Methods: We conducted a cross-sectional telephone survey of nursery directors from a national random sample of 290 hospital nurseries.
Results: Directors at 207 (71%) of 290 eligible nurseries responded. After the end of the temporary suspension of the hepatitis B vaccine birth dose, 59 (29%) of the 207 nurseries did not return to their previous policy and adopted a less strict policy for offering this vaccination to low-risk infants. In logistic regression analysis, compared with nurseries in states with VFC-only financing, nurseries in states with universal purchase financing were more likely to return a strict policy of routinely offering hepatitis B vaccination (odds ratio [OR], 0.09; 95% confidence interval [CI], 0.11-0.78), and nurseries in states with enhanced VFC financing were less likely to return to a strict policy of routinely offering hepatitis B vaccination (OR, 3.00; 95% CI, 1.14-7.88).

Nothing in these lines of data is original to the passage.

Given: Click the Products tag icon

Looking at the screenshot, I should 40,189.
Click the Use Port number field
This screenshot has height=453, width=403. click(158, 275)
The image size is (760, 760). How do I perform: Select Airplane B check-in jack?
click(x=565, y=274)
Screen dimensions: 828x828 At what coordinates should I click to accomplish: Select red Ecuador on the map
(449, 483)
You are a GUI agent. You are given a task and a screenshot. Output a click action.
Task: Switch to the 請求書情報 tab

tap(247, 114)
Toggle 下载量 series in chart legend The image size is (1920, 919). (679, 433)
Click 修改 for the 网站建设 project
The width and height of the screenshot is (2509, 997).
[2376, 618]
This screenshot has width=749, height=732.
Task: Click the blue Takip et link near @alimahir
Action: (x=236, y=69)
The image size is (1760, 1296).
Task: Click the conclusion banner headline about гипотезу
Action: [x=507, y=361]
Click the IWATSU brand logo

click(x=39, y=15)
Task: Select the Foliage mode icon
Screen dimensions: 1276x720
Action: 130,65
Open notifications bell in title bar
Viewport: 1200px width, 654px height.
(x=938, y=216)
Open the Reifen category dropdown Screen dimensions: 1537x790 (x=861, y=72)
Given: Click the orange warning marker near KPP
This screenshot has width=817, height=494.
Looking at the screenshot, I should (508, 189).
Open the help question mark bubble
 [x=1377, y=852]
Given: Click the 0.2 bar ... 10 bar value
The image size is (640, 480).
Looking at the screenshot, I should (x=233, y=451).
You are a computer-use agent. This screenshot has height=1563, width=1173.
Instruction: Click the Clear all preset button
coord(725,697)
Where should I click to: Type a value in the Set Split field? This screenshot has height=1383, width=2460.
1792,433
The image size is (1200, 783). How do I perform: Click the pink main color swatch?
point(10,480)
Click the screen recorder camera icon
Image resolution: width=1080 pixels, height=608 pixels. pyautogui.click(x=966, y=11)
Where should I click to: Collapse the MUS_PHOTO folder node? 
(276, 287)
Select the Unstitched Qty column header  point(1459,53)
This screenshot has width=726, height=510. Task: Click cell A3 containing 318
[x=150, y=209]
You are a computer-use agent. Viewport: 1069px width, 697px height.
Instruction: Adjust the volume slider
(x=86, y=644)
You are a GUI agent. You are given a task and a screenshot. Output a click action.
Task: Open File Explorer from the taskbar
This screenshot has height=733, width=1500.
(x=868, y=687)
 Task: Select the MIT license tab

The presence of residents or students in the nursery was associated with a lower likelihood of not returning to a strict policy of routinely offering hepatitis B vaccination (OR, 0.32; 95% CI, 0.10-0.97).
Conclusions: State vaccine-financing strategy for the birth dose of hepatitis B vaccine is associated with nursery policy to routinely offer this vaccine in the nursery. The temporary change in national hepatitis B vaccination recommendations in 1999 served as a window of opportunity for the adoption of new hospital nursery policies and showed the effects of state vaccine financing on the adoption of newborn immunization recommendations.